As patients move into later lines of therapy, there’s little evidence to guide which treatment should come next. With support from her first VeloSano Pilot Grant, Emily Zabor, DrPH, a cancer biostatistician at Cleveland Clinic, is working to fill that gap by generating the estimates needed to point clinicians in the right direction.

“Our goal is to use the data we have here at Cleveland Clinic, where some patients have received up to 20 lines of therapy for this disease, to give practical recommendations so that the clinicians and the patients can make more evidence-based decisions on what treatment to use next,” says Dr. Zabor.

Real‑world data comes with complications, however. Unlike clinical trials, patients aren’t randomly assigned to treatments. Their choices are shaped by side effects, prior therapies, patient preference, provider preference and individual characteristics.

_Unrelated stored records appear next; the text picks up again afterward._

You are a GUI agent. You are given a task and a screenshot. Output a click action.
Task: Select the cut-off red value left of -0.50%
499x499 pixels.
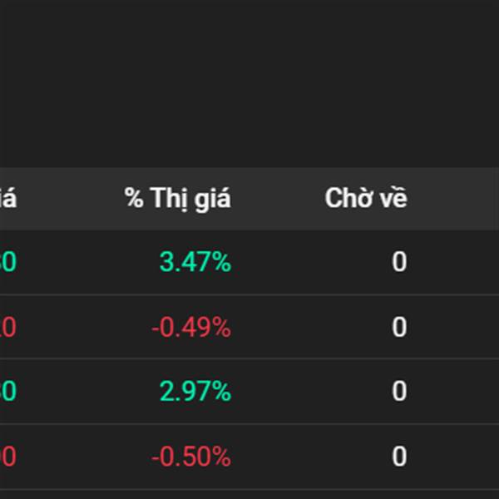pos(8,457)
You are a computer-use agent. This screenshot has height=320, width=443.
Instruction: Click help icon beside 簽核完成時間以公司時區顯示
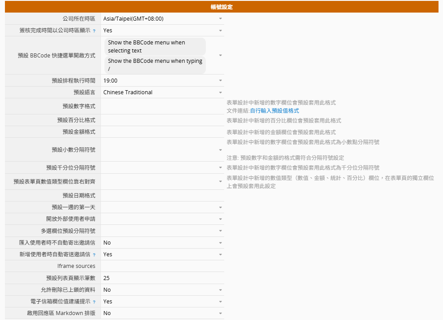click(x=94, y=31)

“The challenge is that in real‑world data, there are possible biases because patients aren’t randomized to the treatment they’re receiving,” says Dr. Zabor. “We need statistical methods that allow for fair comparisons.”

Her project has two main objectives: to apply advanced statistical methods to Cleveland Clinic’s CML data to generate practical, evidence‑based guidance for later‑line treatment decisions and to develop software that makes these methods accessible so researchers around the world can use them in the future. By tackling these statistical challenges, she hopes to produce insights that lead to more effective treatments and better patient outcomes — progress made possible by VeloSano.

“From the time that someone has an idea, applies for a VeloSano grant and can get the money and start working on their project, it is a very short timeline, which is unique in the world of research funding,” says Dr. Zabor. “That’s one of the things that really motivates me to be involved and ride in Bike to Cure to help raise those funds for the research being done here at Cleveland Clinic.”